__Directive__: Starting at the line that contains "CRYPTO (102, 1129)" and ending at the last of the items, copy only those lines, requests included, with every coordinate in the answers multiplied by 1.6 and rounded to a whole number, halves rounded up.

>> Begin

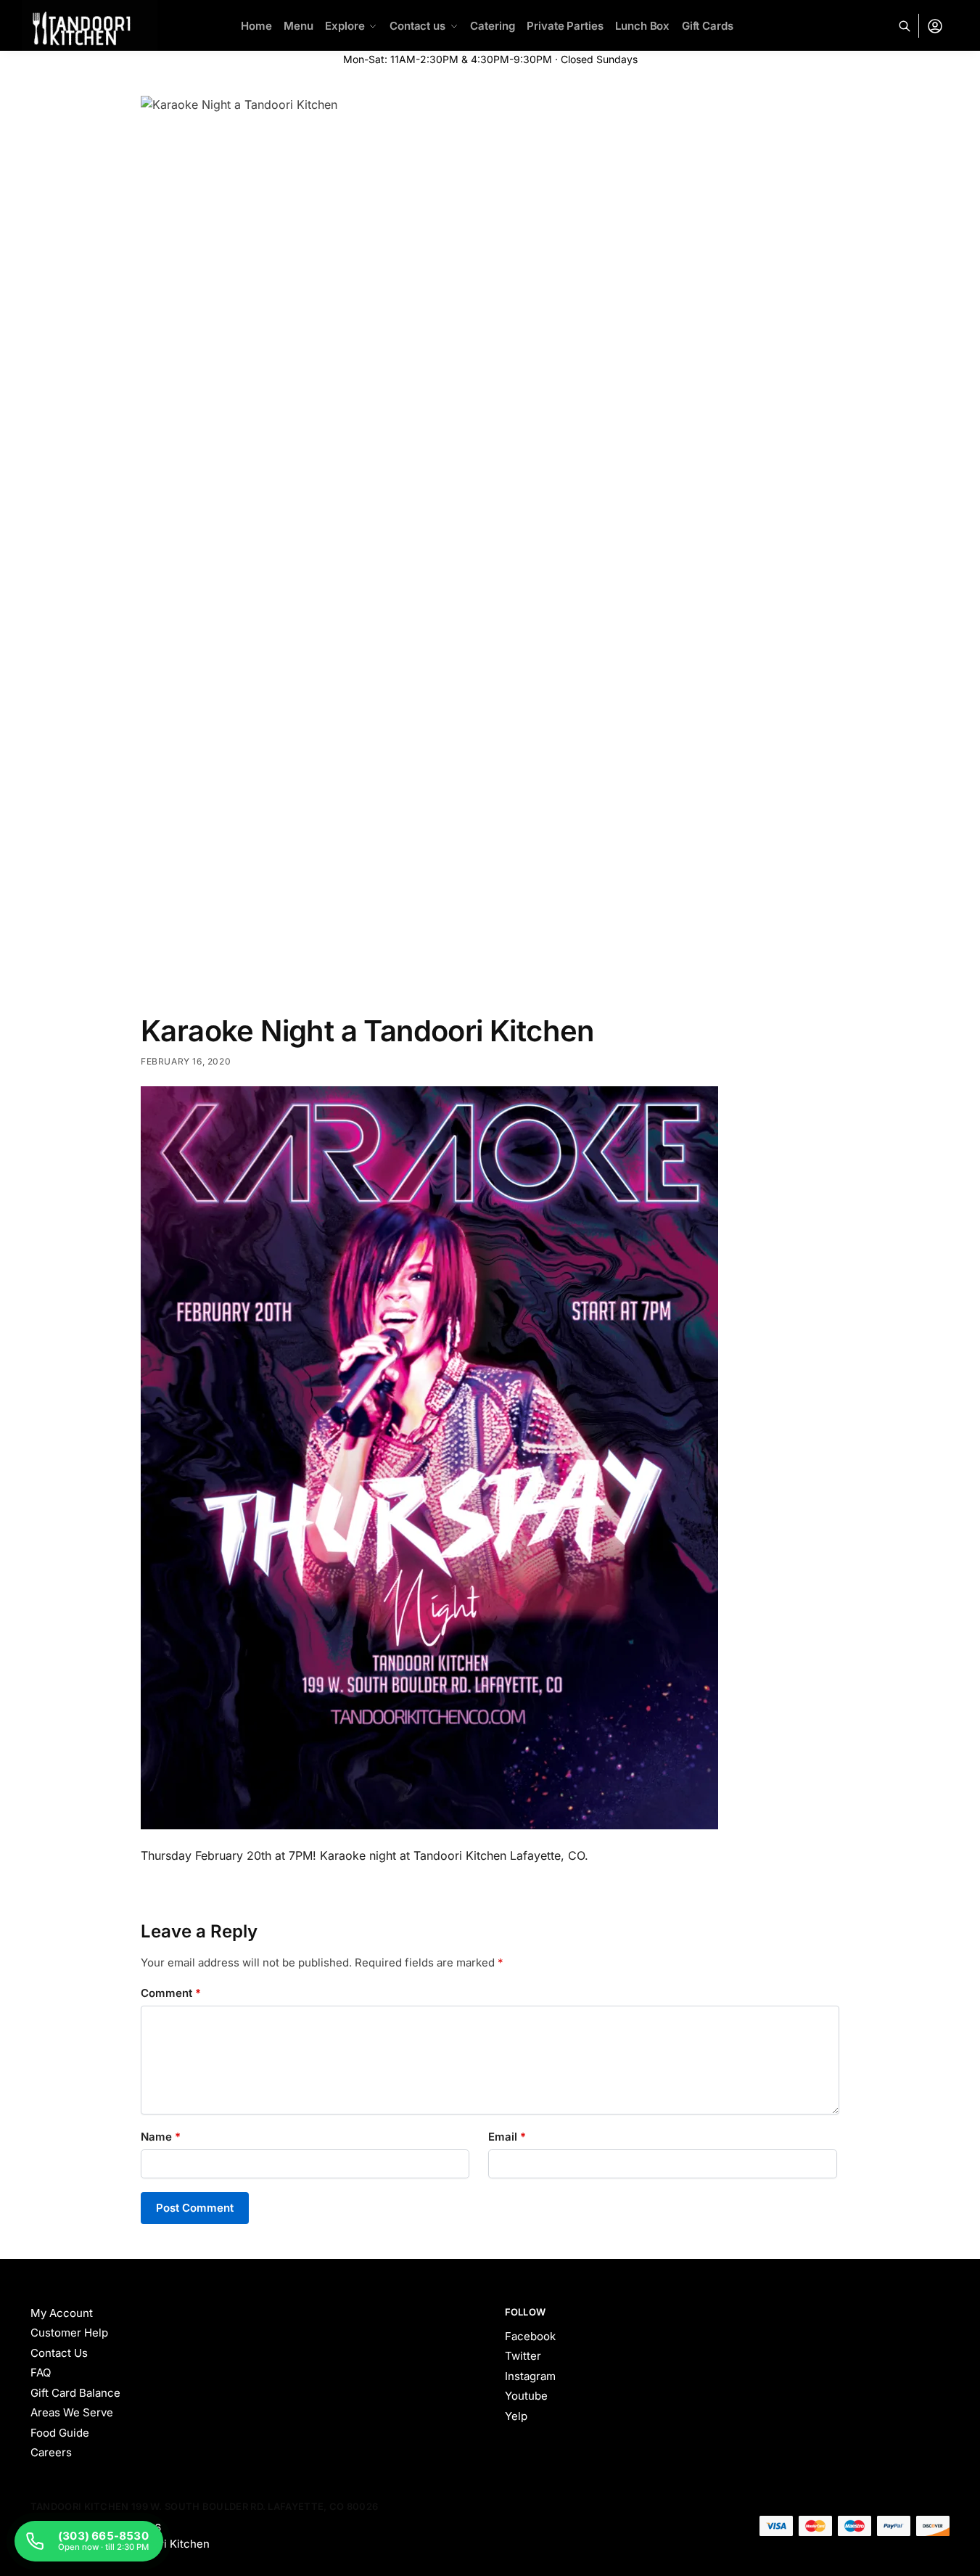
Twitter (523, 2356)
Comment (171, 1993)
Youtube (526, 2396)
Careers (51, 2452)
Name (161, 2137)
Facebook (530, 2336)
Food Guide (59, 2433)
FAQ (40, 2372)
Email (507, 2137)
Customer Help (69, 2332)
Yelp (516, 2416)
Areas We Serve (71, 2412)
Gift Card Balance (75, 2393)
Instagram (530, 2376)
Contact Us (59, 2353)
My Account (61, 2313)
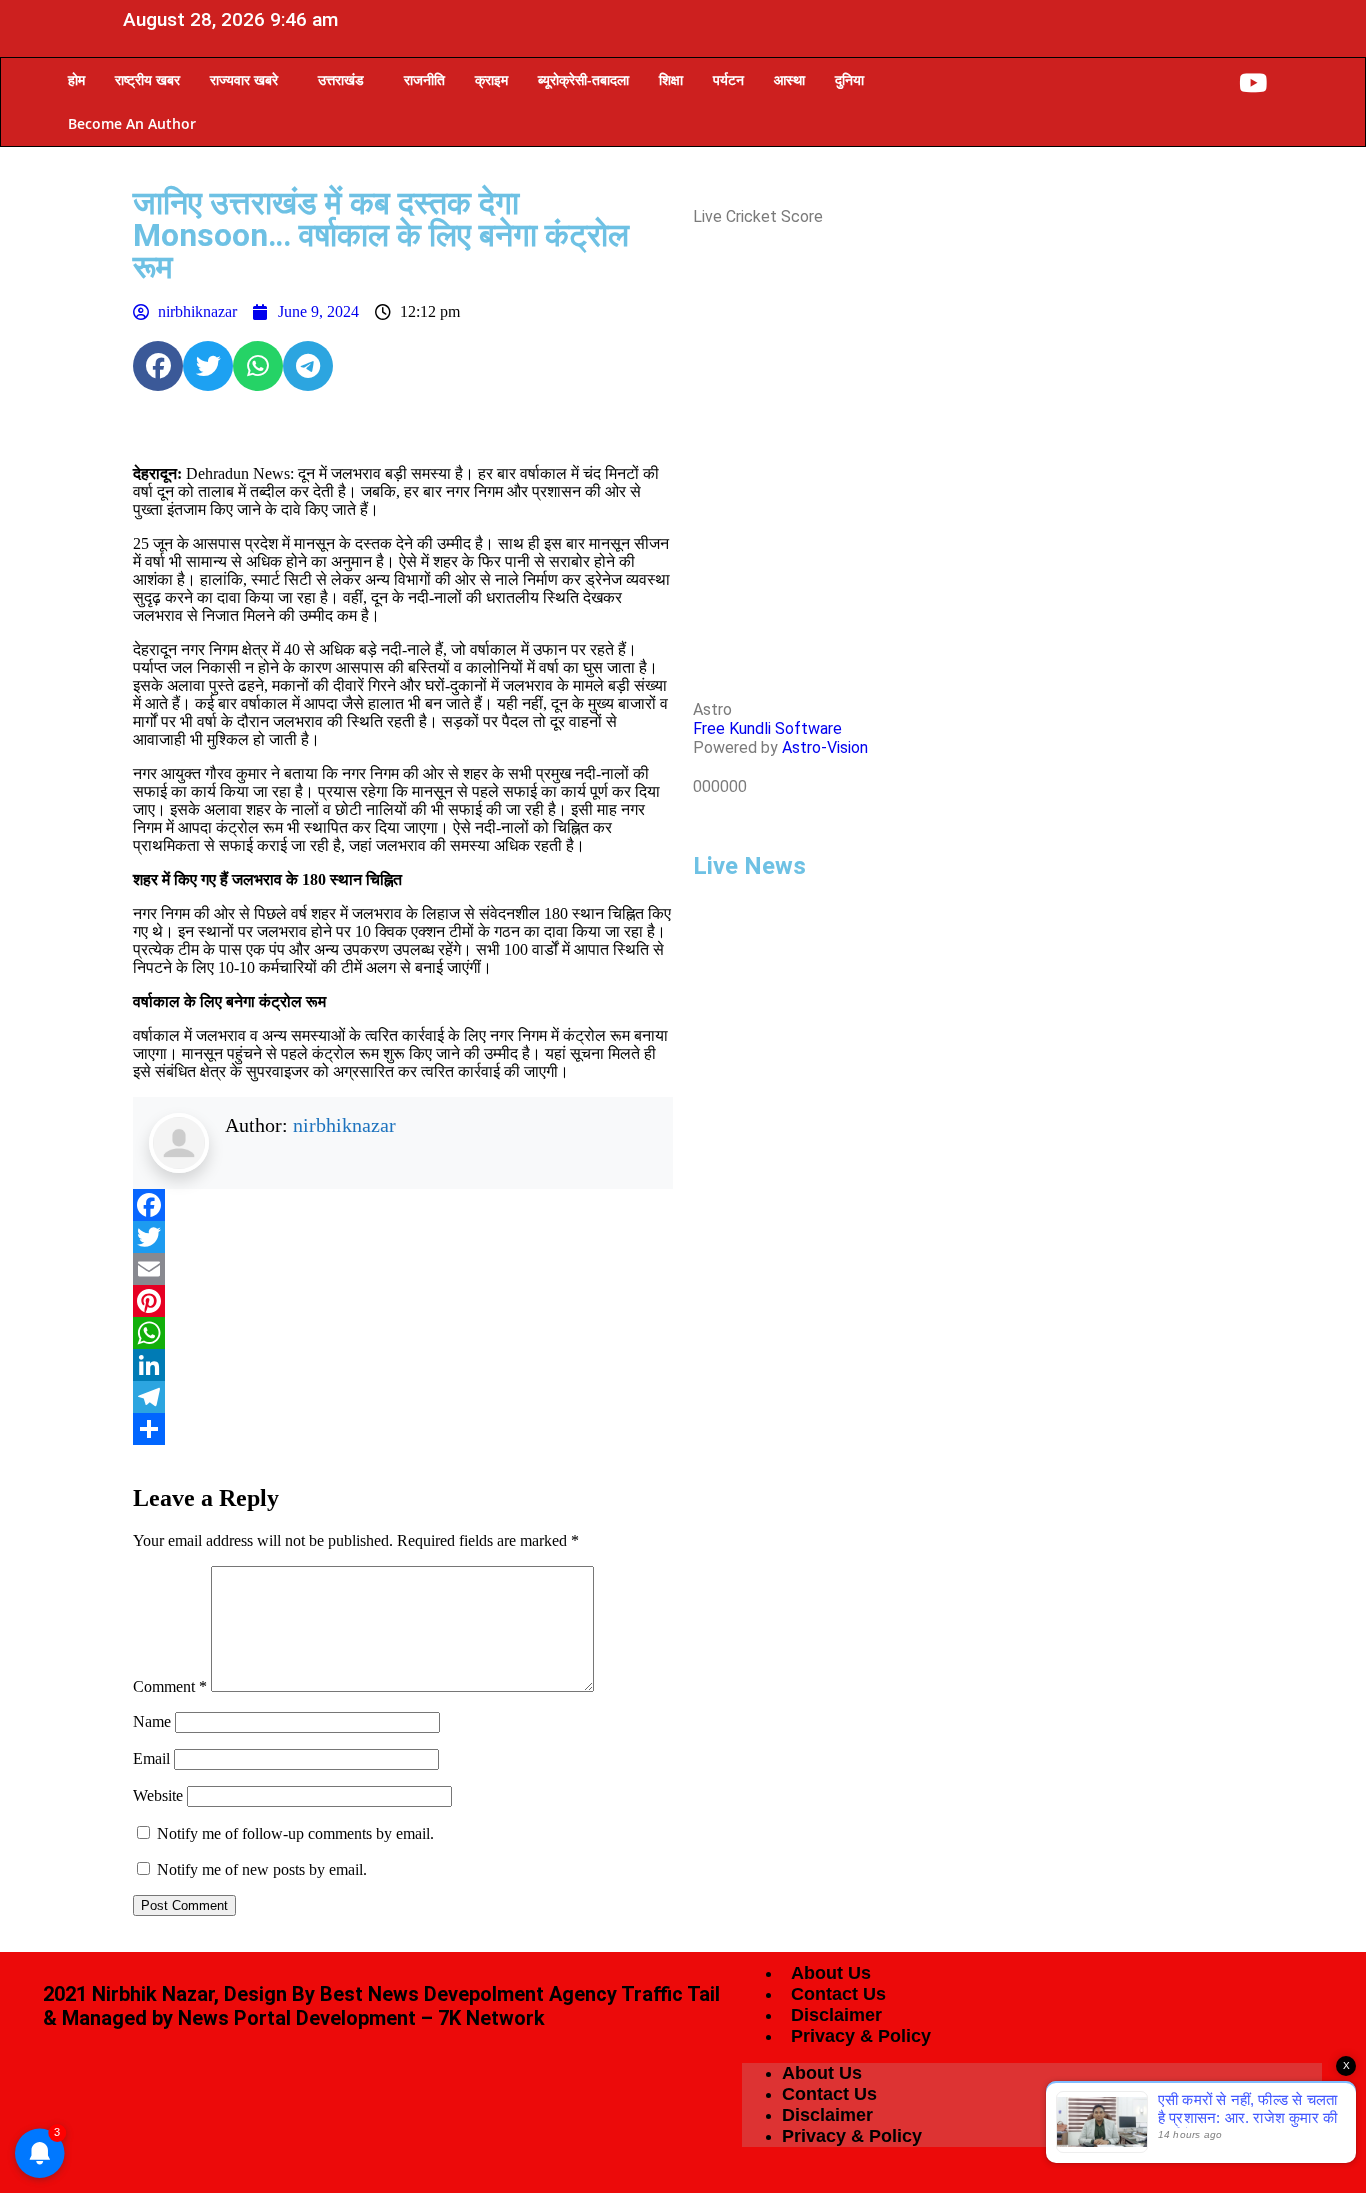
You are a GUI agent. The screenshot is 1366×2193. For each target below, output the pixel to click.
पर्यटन (728, 79)
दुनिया (849, 79)
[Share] (403, 1429)
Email (151, 1758)
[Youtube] (1253, 83)
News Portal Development (297, 2018)
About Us (831, 1973)
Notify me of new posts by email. (262, 1869)
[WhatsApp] (403, 1333)
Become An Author (132, 123)
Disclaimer (836, 2015)
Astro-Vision (825, 747)
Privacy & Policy (861, 2036)
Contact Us (838, 1994)
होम (76, 79)
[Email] (403, 1269)
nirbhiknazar (344, 1125)
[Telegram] (403, 1397)
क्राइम (491, 79)
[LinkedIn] (403, 1365)
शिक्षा (671, 79)
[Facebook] (158, 366)
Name (152, 1721)
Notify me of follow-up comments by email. (295, 1833)
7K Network (491, 2018)
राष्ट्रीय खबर (147, 79)
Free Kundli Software (767, 728)
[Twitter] (403, 1237)
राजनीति (424, 79)
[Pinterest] (403, 1301)
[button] (249, 80)
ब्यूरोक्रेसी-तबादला (583, 79)
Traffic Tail (670, 1994)
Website (158, 1795)
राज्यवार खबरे (244, 79)
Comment (170, 1686)
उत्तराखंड (341, 79)
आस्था (789, 79)
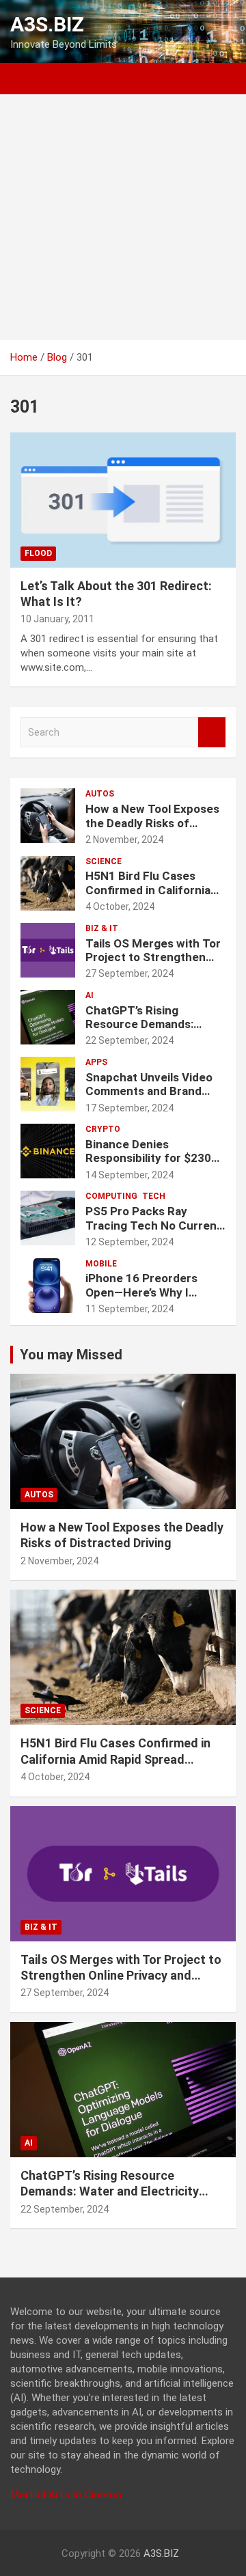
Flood (38, 553)
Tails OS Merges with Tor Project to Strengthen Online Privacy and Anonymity (153, 964)
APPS (96, 1062)
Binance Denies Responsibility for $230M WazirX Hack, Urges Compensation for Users (153, 1165)
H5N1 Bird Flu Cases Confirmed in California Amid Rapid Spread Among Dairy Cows (147, 896)
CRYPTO (102, 1129)
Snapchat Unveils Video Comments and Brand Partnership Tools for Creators (149, 1098)
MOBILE (101, 1264)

>> End

__Response__:
CRYPTO (163, 1806)
Snapchat Unveils Video Comments and Brand Partnership Tools for Creators (238, 1757)
MOBILE (162, 2022)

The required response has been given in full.